Twórcy Watch Dogs także nie przywiązują wagi do Full HD na nowych konsolach
Kiedy w listopadzie zeszłego roku miało zadebiutować Watch Dogs, gracze konsolowi spodziewali się produkcji naprawdę na miarę nowej generacji. Przesunięcie tytułu na maj było rozczarowujące, ale przy dziele tego kalibru, mającego wyznaczać wręcz nowe kierunki rozwoju i jakości, przyjęło się, że warto poczekać na doszlifowany projekt. Podświadomie chyba trochę pewnie zakładaliśmy, iż przynajmniej na PS4 produkt zaoferuje rozdzielczość 1080p. Nic z tych rzeczy jednak. W przypadku konsoli Sony do czynienia będziemy mieli z obrazem wyświetlanym w 900p i 792p na Xboksie One, w 30 klatkach na sekundę w obu przypadkach. Jak to świadczy o mocy nowych konsol?
14.05.2014 11:54
Watch_Dogs - Zwiastun 101 [PL]
Ubisoft pozornie przyjął postawę podobną do tej, którą niedawno przedstawili nam twórcy Wiedźmina 3, przy czym zamiast stawiać czysto na emocjonującą rozgrywkę i odpuszczając tym samym Full HD, firma tłumaczy się raczej właśnie kwestią mocy obliczeniowej. Rozdzielczość to niby tylko liczba na papierze, podobnie jak ilość klatek na sekundę. Ważna, niemniej nie należy zapominać, że nie będziemy mieli do czynienia ze strzelanką na ograniczonej przestrzeni, lecz akcją w przepięknym otwartym Chicago. Tu liczy się dynamika starć (z efektownymi kraksami aut na czele), zapuszczanie się w szczegółowo odwzorowane zakamarki miasta, ruch na ulicach. To ma swoją cenę.
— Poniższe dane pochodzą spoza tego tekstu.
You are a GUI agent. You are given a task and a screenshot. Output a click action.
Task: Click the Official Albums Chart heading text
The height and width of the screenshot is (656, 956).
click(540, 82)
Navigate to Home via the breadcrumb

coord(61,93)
Co ciekawe, obrane rozdzielczości ustalono od samego początku przygotowywania gry i twórcom przez myśl nie przyszło, aby czas uzyskany z uwagi na przesunięcie premiery spożytkować na podbicie ilości wyświetlanych pikseli. Zamiast tego zdecydowano się na doszlifowanie rozgrywki, uczynienie z hakowania jeszcze ważniejszego elementu zabawy oraz pogłębienie klimatu historii. Nie w Full HD, ale to w dalszym ciągu ponoć gra nowej generacji. Jeżeli ktoś miał swoją definicję takiego dzieła konsolowego to chyba powinien przestać marzyć i wykreślić z niej 1080p oraz 60 klatek na sekundę?
Nic dziwnego, że pod ogłoszeniem pojawiła się masa komentarzy zawiedzionych fanów nadchodzącego dzieła. Część naturalnie od razu machnęła ręką i chce zrezygnować z kupna gry, rozważając najwyżej najpiękniejszą wersję PC. Inni zaczęli popisywać się już posiadanymi zestawami komputerowymi, śmiejąc się, że takie konsolowe rozdzielczości (czy wyższe) to mają na swoich urządzeniach przenośnych. Niektórzy trzeźwo bronią Ubisoftu, winę za sytuację zwalając na Sony i Microsoft, bo to ich sprzęty w końcu.